PATCH overrides ReadOnlyProperty [DATAREST-1144]

[spring-projects-issues]

Michael S opened DATAREST-1144 and commented

PATCHing overrides a read-only property, PUTting doesn't.

E.g. using the following entity:

@Entity
public class Person {

	@Id
	@GeneratedValue(strategy = GenerationType.AUTO)
	private long id;

	private String firstName;
	private String lastName;
	
	@ReadOnlyProperty
	private String place;

	// snip
}

The property "place" gets set internally using

@HandleBeforeCreate
public void handleBeforeCreate(Person person) {
	if(person.getPlace() == null) {
		person.setPlace("The Shire");
	}
}

A PUT call using e.g. a json payload like the following results in an unchanged place:

{ "firstName" : "Frodo", "lastName" :"Baggins", "place" : "Mordor" } 

However PATCHing the same (or a partial) payload changes the place to the new value.

Please see the referenced quickstart that reproduces the problem.

I dug a bit into the issue and found out that during a PATCH request JsonPatchHandler calls DomainObjectMerger's read that omits the property checking whereas PUT calls readPut that does the property checks.

Note that this should also work using

@JsonProperty(access = Access.READ_ONLY) 

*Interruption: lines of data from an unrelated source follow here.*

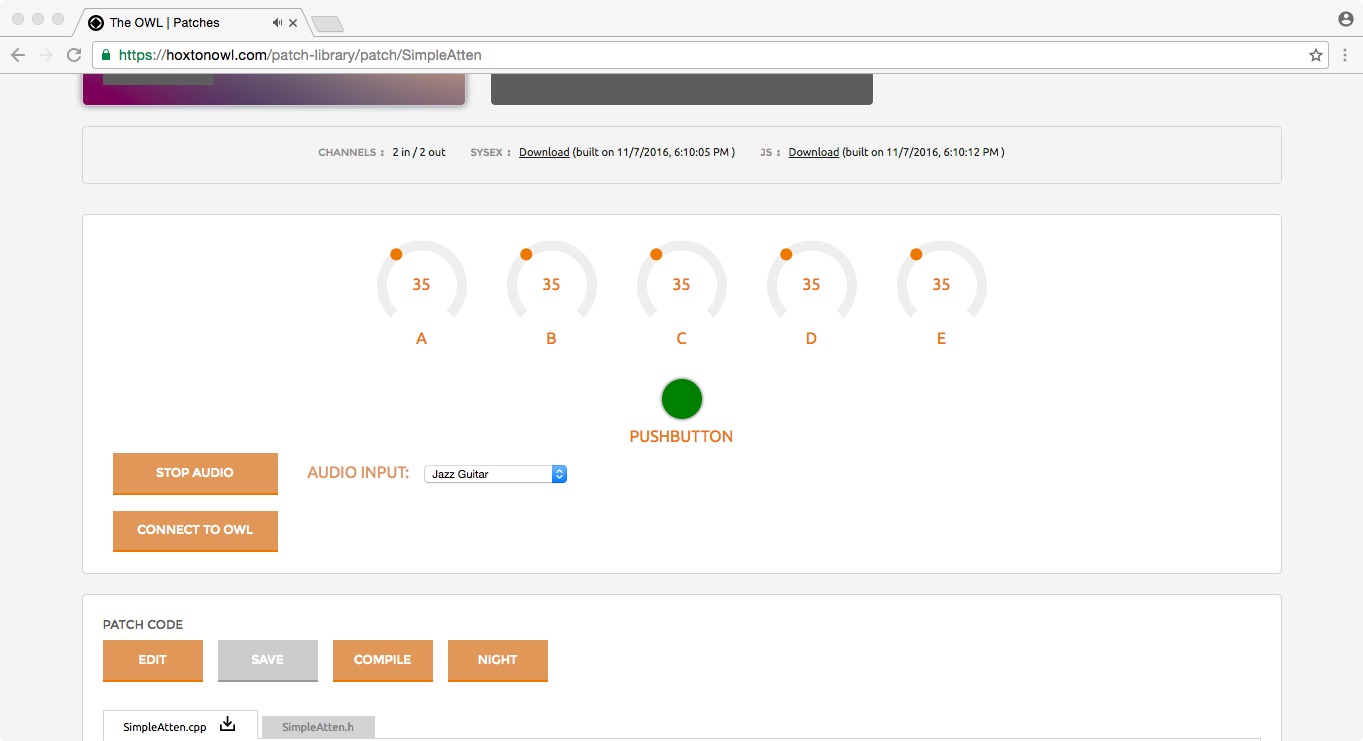Open a new browser tab
The width and height of the screenshot is (1363, 741).
pos(327,23)
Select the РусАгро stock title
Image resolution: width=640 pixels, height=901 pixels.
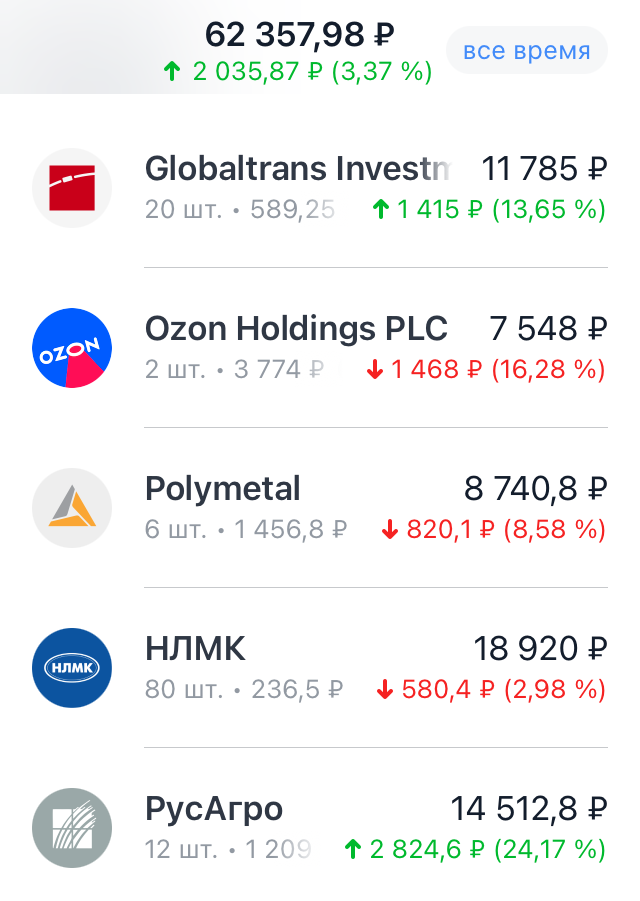click(214, 810)
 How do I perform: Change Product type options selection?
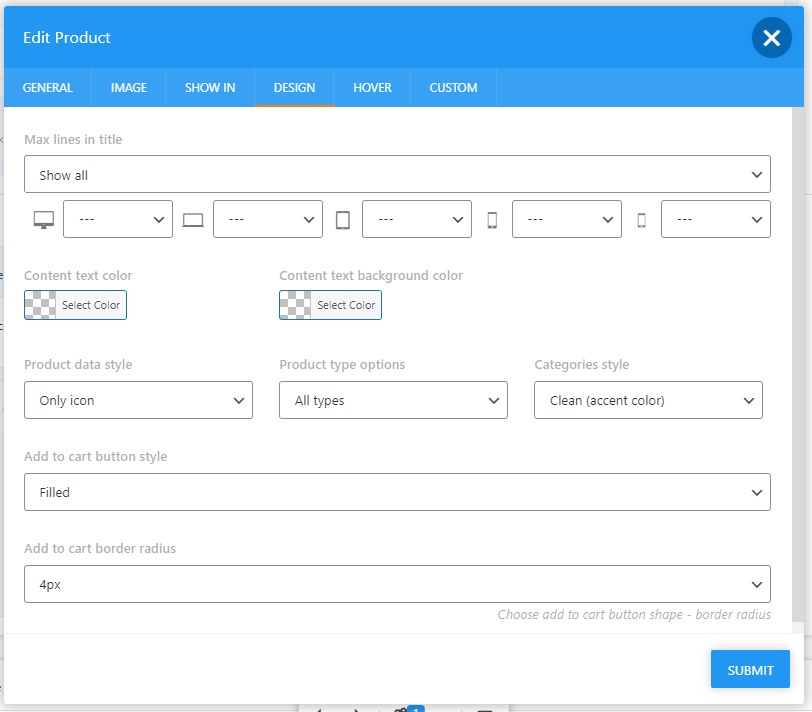click(x=393, y=399)
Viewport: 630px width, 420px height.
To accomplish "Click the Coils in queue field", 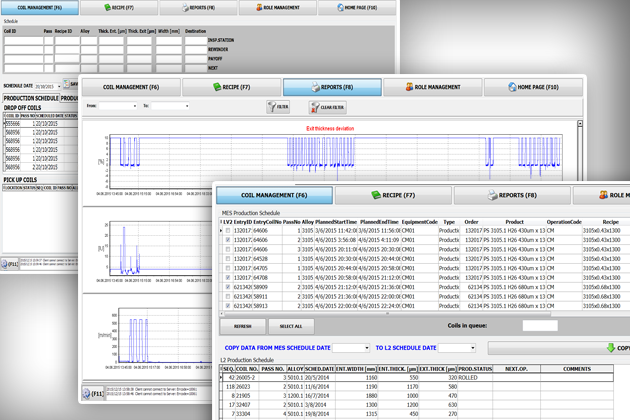I will point(540,326).
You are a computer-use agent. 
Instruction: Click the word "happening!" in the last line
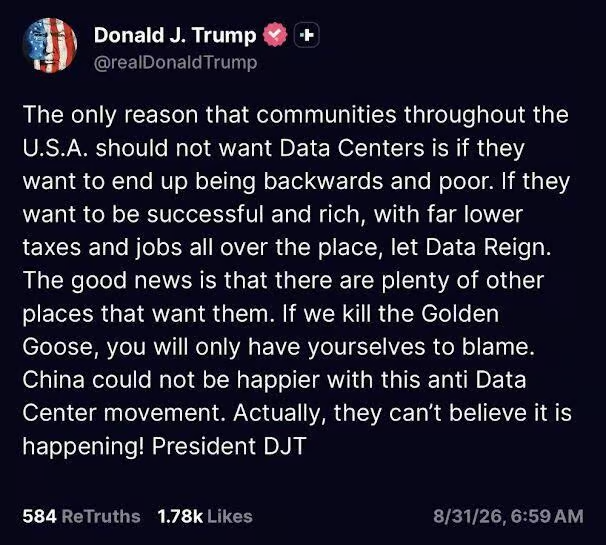(x=83, y=446)
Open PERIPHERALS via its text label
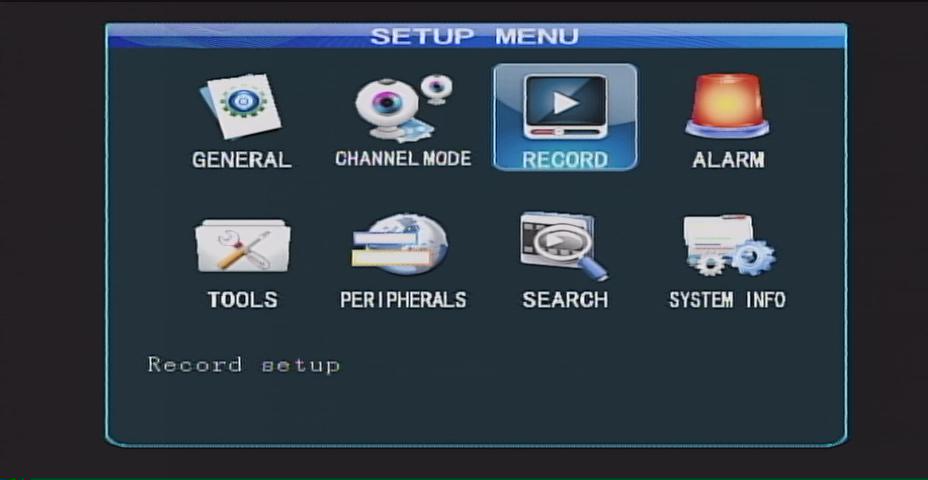 [402, 300]
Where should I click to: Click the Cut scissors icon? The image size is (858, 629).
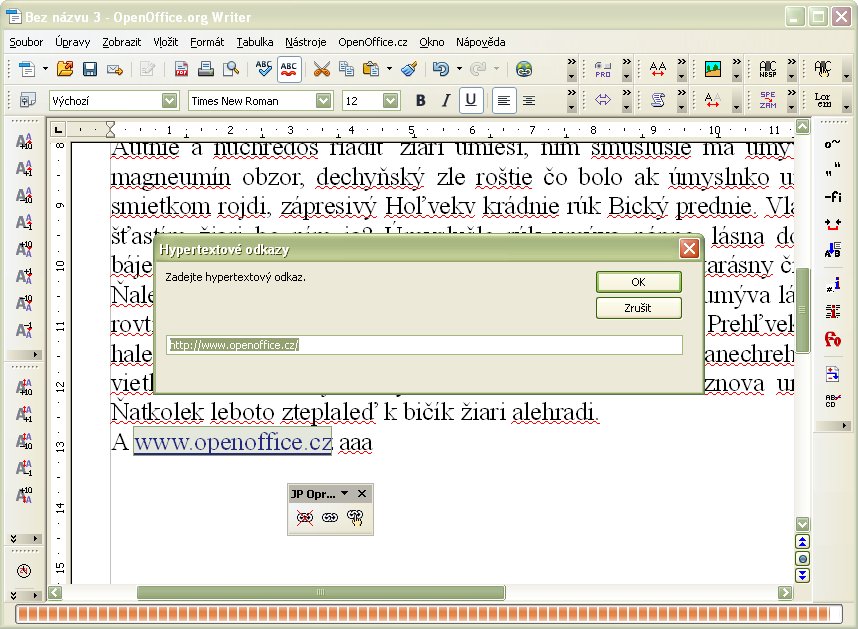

but this isn't tested in the referenced project since a bug (DATAREST-1006 got fixed some hours ago) is responsible for also overrides on PUT

---

Affects: 2.6.7 (Ingalls SR7)

Reference URL: https://github.com/msparer/gs-accessing-data-rest

1 votes, 3 watchers

[spring-projects-issues]

Michael S commented

Just wanted to follow up on this as there wasn't any comment and I want to avoid that this one flies under the radar. Since this seems to be a major bug that also poses a security threat since properties that are supposed to be read-only can be overridden using PATCH

[spring-projects-issues]

Oliver Drotbohm commented

Although this is filed for PATCH, I think it's a duplicate of DATAREST-1006 whcih was fixed in the recent Ingalls SR8. Would you mind giving the latest release a try?

[spring-projects-issues]

Michael S commented

Thanks for the reply! Tested with 2.6.8.RELEASE (by explicitly adding spring-data-rest-core and spring-data-rest-webmvc with the version 2.6.8.RELEASE to the spring-data quickstart pom) and the bug is still there. I had a look at DATAREST-1006 before filing this issue and I don't think that the bugs are really related since DATAREST-1006 could be avoided with the @ReadOnlyProperty workaround

[spring-projects-issues]

Norbert Somlai commented

This is still happening with 3.0.4.RELEASE and 3.0.6.RELEASE

[spring-projects-issues]

If you would like us to look at this issue, please provide the requested information. If the information is not provided within the next 7 days this issue will be closed.